El espionaje a Associated Press (AP) ahora descubierto, es la última prueba que sufre el imposible equilibrismo entre libertad y seguridad. La oposición republicana le reprocha e incluso atribuye, con intenciones de autobombo, las filtraciones sobre la desarticulación de un grupo terrorista en Yemen, de forma que la Casa Blanca encargó al Departamento de Justicia que averiguara el origen de las informaciones publicadas por los medios.
De allí salen los listados de las llamadas telefónicas efectuadas durante dos años por un centenar de periodistas de AP, actividad inquisidora de los fiscales que se añade a la obsesiva persecución de los whistleblowers inaugurada con las filtraciones de Wikileaks.
Nada peor para un presidente que encontrarse frente a los medios y a la primera enmienda, protectora de la libertad de prensa.

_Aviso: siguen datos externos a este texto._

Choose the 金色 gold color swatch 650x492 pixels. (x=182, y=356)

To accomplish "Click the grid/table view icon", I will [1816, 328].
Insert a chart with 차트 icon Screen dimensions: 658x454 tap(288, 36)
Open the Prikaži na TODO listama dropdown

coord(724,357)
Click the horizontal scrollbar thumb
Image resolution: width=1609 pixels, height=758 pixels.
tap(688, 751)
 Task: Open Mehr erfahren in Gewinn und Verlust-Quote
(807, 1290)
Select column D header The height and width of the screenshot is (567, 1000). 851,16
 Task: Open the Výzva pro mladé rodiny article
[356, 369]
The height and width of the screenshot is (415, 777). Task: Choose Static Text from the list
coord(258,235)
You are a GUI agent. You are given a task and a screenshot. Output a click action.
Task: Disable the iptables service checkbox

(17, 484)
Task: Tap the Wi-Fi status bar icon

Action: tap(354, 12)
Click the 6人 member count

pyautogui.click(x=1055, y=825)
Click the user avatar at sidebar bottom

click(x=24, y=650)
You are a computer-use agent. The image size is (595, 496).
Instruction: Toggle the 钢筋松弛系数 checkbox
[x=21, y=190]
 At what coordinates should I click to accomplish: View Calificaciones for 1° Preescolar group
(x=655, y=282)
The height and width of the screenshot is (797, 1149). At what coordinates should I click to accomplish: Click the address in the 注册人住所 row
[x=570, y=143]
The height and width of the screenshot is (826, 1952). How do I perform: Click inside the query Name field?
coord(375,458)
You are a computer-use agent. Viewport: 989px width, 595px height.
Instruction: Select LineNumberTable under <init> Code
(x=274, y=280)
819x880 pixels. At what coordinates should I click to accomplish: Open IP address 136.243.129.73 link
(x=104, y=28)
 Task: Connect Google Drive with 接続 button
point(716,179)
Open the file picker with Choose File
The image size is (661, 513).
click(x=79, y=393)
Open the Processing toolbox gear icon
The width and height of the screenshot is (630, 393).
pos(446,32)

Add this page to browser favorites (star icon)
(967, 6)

Es una convocatoria a la artillería gruesa, que alcanza a proyectar la imagen del tramposo Nixon sobre su imagen impoluta, a atribuirle un descontrol inaudito de su administración y, en cualquiera de los casos, a dar por concluida la historia del narrador en jefe que encandilaba a propios y extraños. No es el único escándalo que asedia a Obama en el arranque de su segundo periodo presidencial, cuando debiera preocuparse ya por su legado político y se encuentra con la amenaza de que sea casi entero el que le dejó Bush.